Evangelio 24° Domingo del Tiempo Ordinario

Lectura del santo Evangelio según san Lucas (15,1-32)

En aquel tiempo, solían acercarse a Jesús todos los publicanos y los pecadores a escucharlo. Y los fariseos y los escribas murmuraban diciendo:
«Ese acoge a los pecadores y come con ellos».
Jesús les dijo esta parábola:
«¿Quién de vosotros que tiene cien ovejas y pierde una de ellas, no deja las noventa y nueve en el desierto y va tras la descarriada, hasta que la encuentra? Y, cuando la encuentra, se la carga sobre los hombros, muy contento; y, al llegar a casa, reúne a los amigos y a los vecinos, y les dice:
“¡Alegraos conmigo!, he encontrado la oveja que se me había perdido”.
Os digo que así también habrá más alegría en el cielo por un solo pecador que se convierta que por noventa y nueve justos que no necesitan convertirse.
O ¿qué mujer que tiene diez monedas, si se le pierde una, no enciende una lámpara y barre la casa y busca con cuidado, hasta que la encuentra? Y, cuando la encuentra, reúne a las amigas y a las vecinas y les dice:
“Alegraos conmigo!, he encontrado la moneda que se me había perdido”.
Os digo que la misma alegría tendrán los ángeles de Dios por un solo pecador que se convierta».
También les dijo:
«Un hombre tenía dos hijos; el menor de ellos dijo a su padre:
“Padre, dame la parte que me toca de la fortuna”.
El padre les repartió los bienes.
No muchos días después, el hijo menor, juntando todo lo suyo, se marchó a un país lejano, y allí derrochó su fortuna viviendo perdidamente.
Cuando lo había gastado todo, vino por aquella tierra un hambre terrible, y empezó él a pasar necesidad.
Fue entonces y se contrató con uno de los ciudadanos de aquel país que lo mandó a sus campos a apacentar cerdos. Deseaba saciarse de las algarrobas que comían los cerdos, pero nadie le daba nada.
Recapacitando entonces, se dijo:
«Cuántos jornaleros de mi padre tienen abundancia de pan, mientras yo aquí me muero de hambre. Me levantaré, me pondré en camino adonde está mi padre, y le diré: Padre, he pecado contra el cielo y contra ti; ya no merezco llamarme hijo tuyo: trátame como a uno de tus jornaleros”.
Se levantó y vino adonde estaba su padre; cuando todavía estaba lejos, su padre lo vio y se le conmovieron las entrañas; y, echando a correr, se le echó al cuello y lo cubrió de besos.
Su hijo le dijo:
“Padre, he pecado contra el cielo y contra ti; ya no merezco llamarme hijo tuyo”.

******

» **Tareas pendientes**
#1 Resume en una o dos frases el párrafo del fragmento que empieza por "O ¿qué mujer que tiene diez monedas", sin perder sus hechos principales.
#2 Imprime del fragmento el pasaje comprendido entre "Evangelio 24° Domingo" y "no necesitan convertirse.", ambos incluidos.
Las líneas que vienen a continuación proceden de otra fuente.

» **Ítems del conjunto de datos**
******

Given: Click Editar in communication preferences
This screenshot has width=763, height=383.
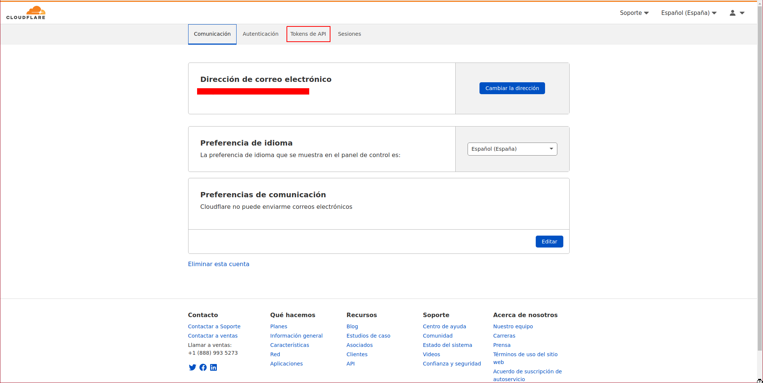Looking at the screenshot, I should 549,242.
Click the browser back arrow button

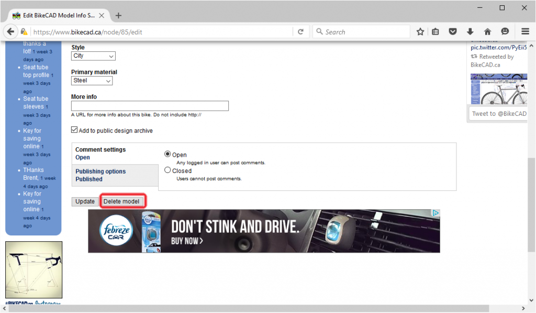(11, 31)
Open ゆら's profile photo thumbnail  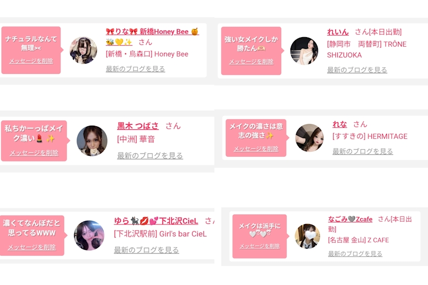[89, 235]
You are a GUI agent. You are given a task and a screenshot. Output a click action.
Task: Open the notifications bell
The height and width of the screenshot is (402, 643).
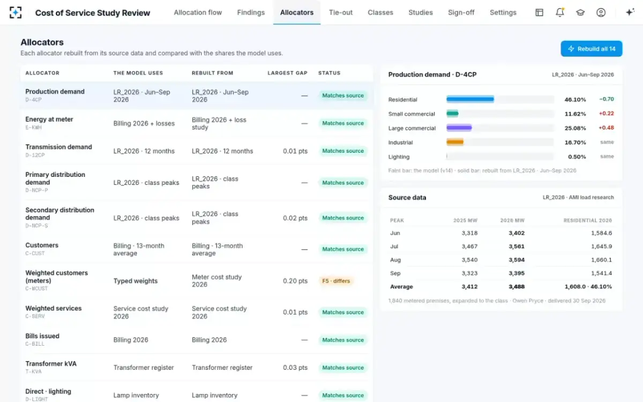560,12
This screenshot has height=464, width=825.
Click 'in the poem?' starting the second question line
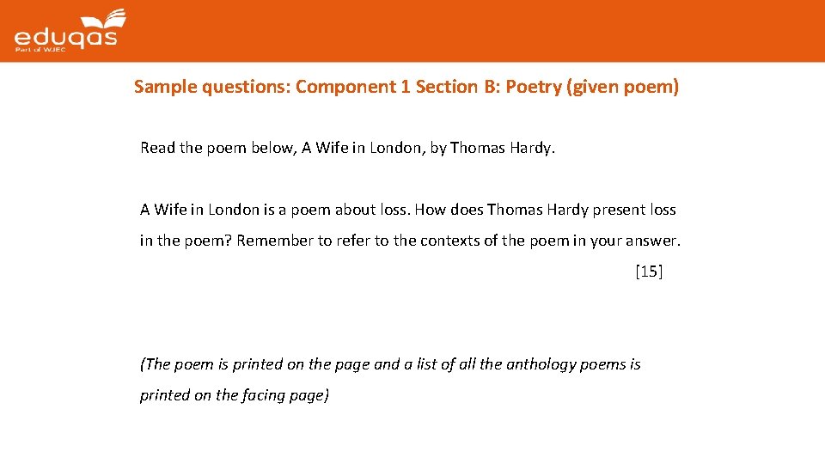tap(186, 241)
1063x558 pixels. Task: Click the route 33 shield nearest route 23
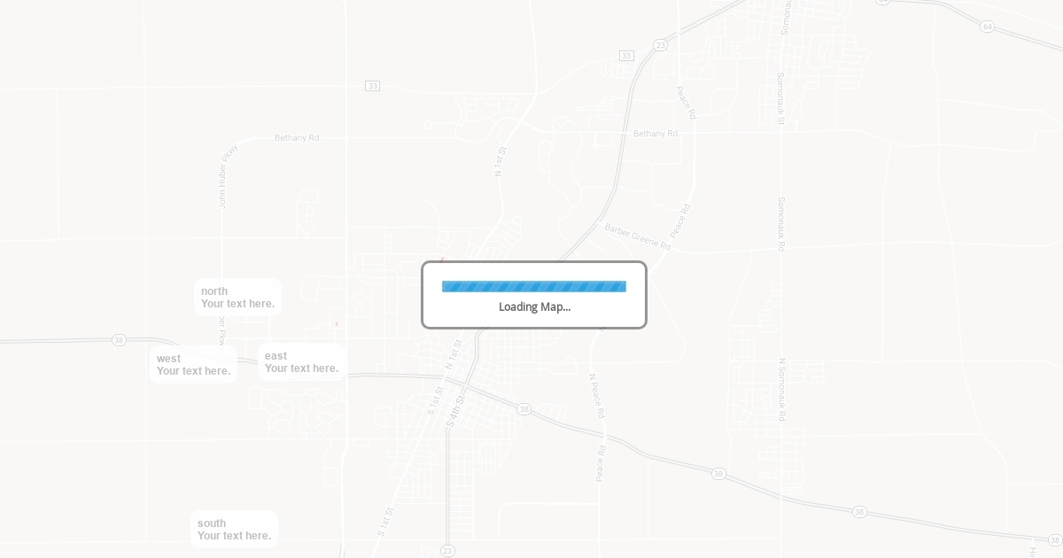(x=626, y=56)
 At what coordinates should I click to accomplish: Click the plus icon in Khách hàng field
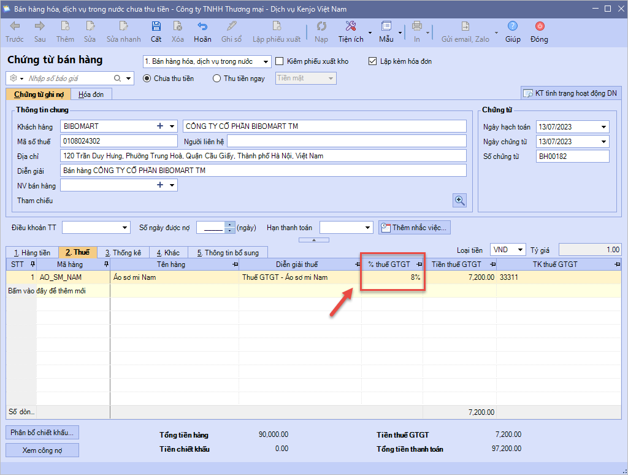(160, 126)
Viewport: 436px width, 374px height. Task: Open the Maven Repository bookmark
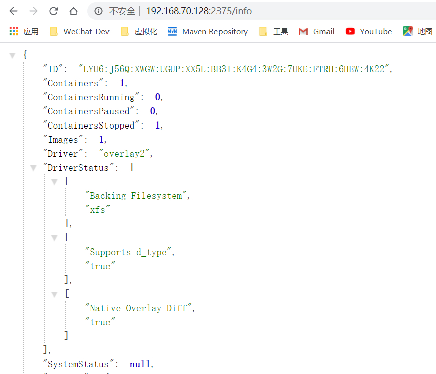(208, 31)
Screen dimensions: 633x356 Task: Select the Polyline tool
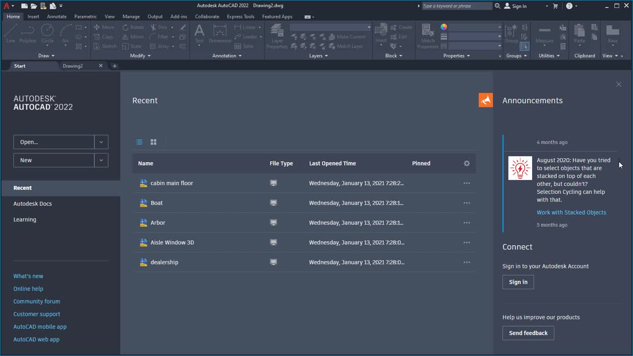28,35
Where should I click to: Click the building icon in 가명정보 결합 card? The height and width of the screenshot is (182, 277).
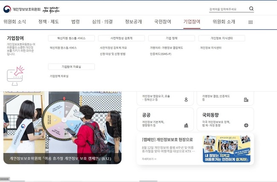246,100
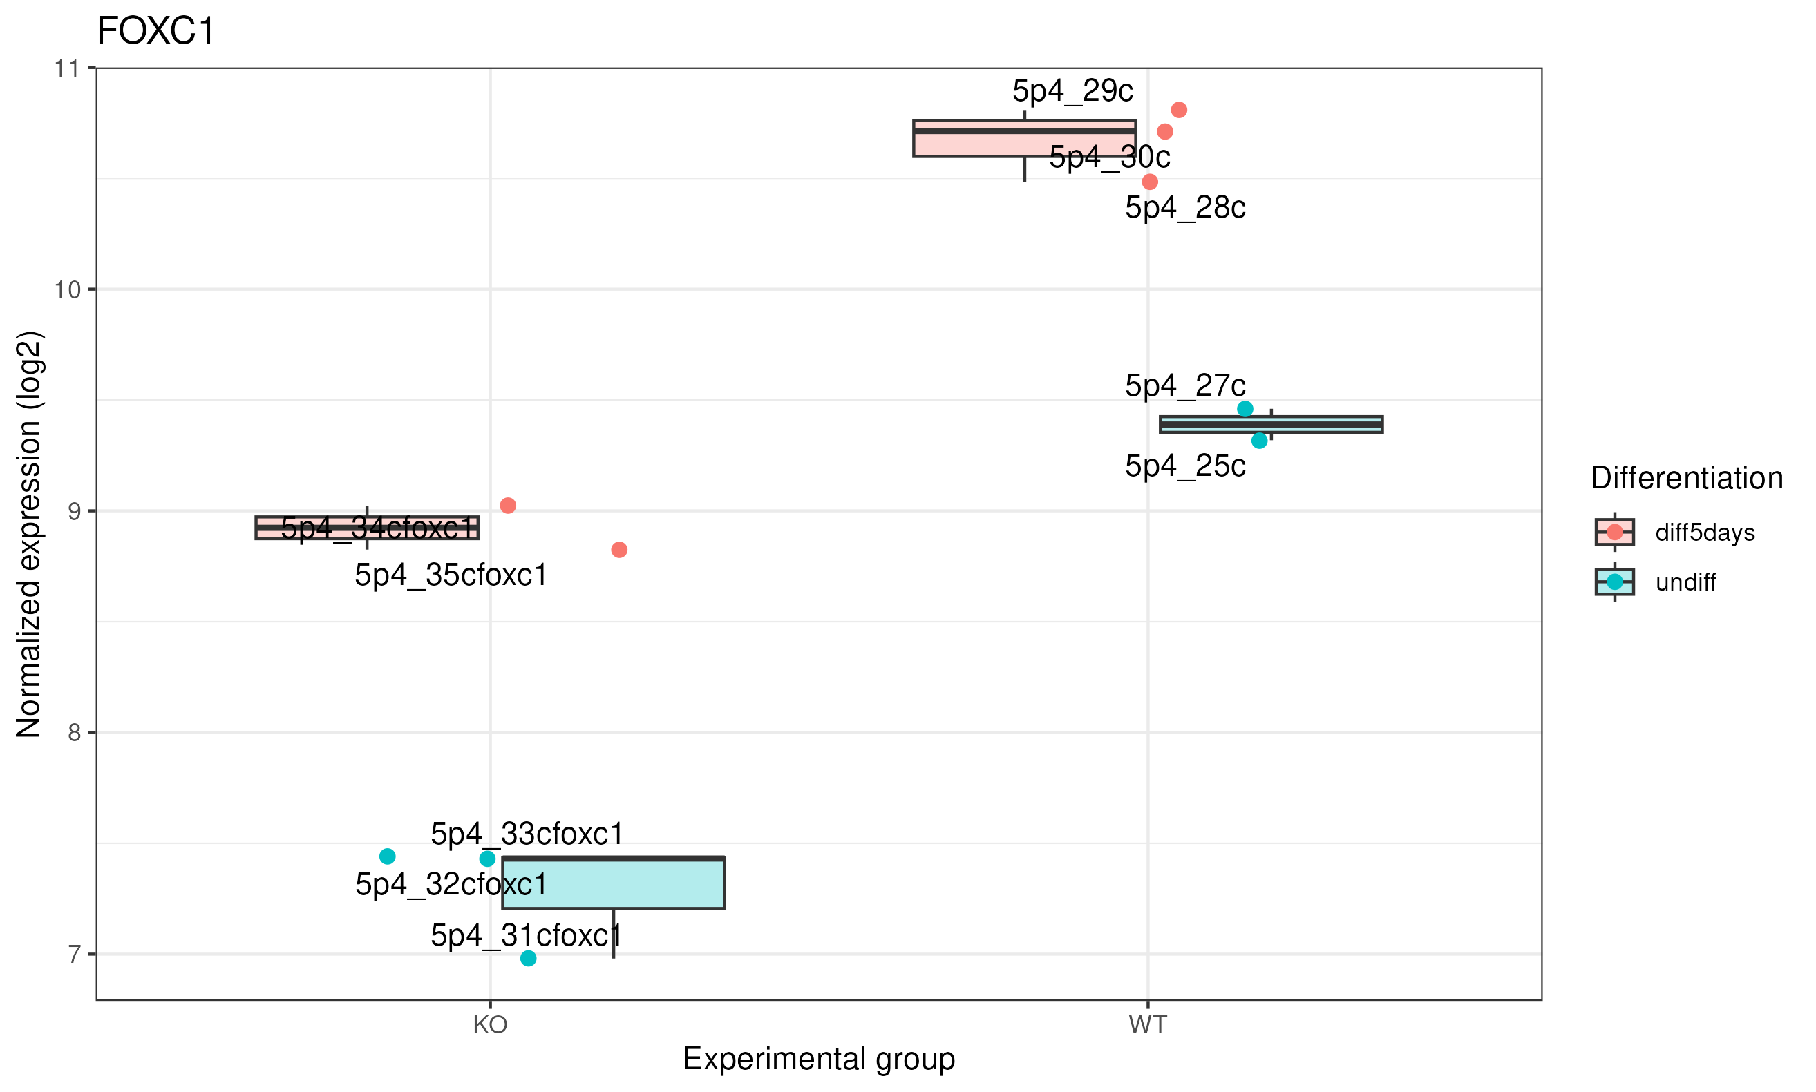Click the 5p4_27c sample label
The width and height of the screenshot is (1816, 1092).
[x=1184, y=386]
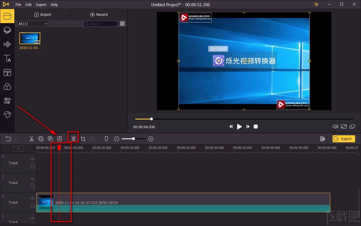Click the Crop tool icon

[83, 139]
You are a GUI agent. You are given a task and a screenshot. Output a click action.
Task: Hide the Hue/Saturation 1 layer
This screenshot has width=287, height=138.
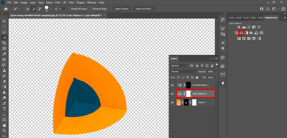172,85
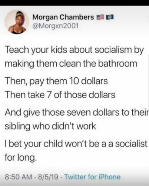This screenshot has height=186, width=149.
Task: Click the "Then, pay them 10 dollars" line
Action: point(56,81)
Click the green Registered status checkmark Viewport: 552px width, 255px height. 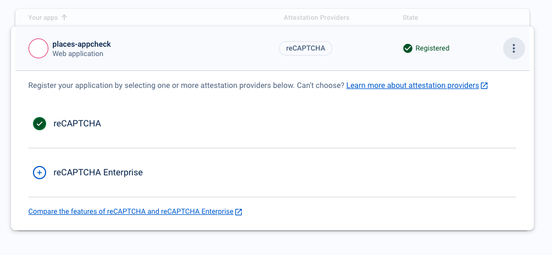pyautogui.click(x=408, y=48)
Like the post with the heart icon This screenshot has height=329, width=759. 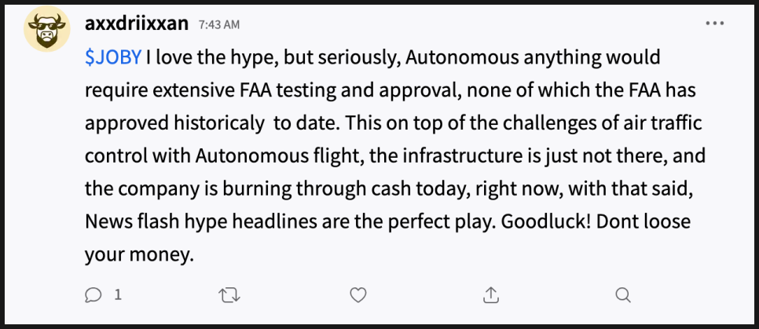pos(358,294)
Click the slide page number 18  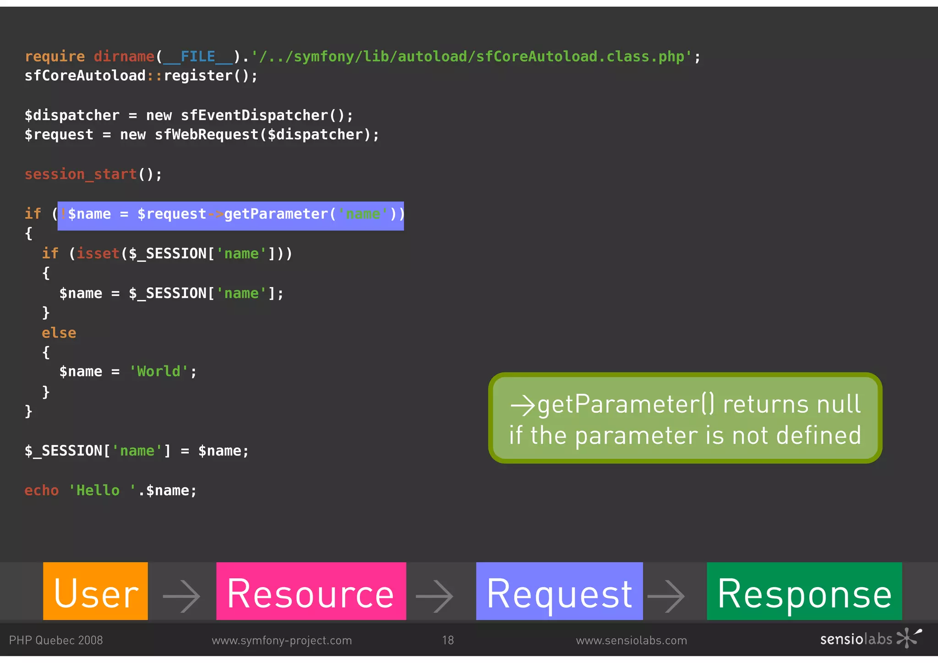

******

» **Soluciones**
#1 Una mujer que tiene diez monedas pierde una, enciende una lámpara, barre la casa y la busca con cuidado hasta encontrarla. Al encontrarla, reúne a sus amigas y vecinas.

#2
Evangelio 24° Domingo del Tiempo Ordinario

Lectura del santo Evangelio según san Lucas (15,1-32)

En aquel tiempo, solían acercarse a Jesús todos los publicanos y los pecadores a escucharlo. Y los fariseos y los escribas murmuraban diciendo:
«Ese acoge a los pecadores y come con ellos».
Jesús les dijo esta parábola:
«¿Quién de vosotros que tiene cien ovejas y pierde una de ellas, no deja las noventa y nueve en el desierto y va tras la descarriada, hasta que la encuentra? Y, cuando la encuentra, se la carga sobre los hombros, muy contento; y, al llegar a casa, reúne a los amigos y a los vecinos, y les dice:
“¡Alegraos conmigo!, he encontrado la oveja que se me había perdido”.
Os digo que así también habrá más alegría en el cielo por un solo pecador que se convierta que por noventa y nueve justos que no necesitan convertirse.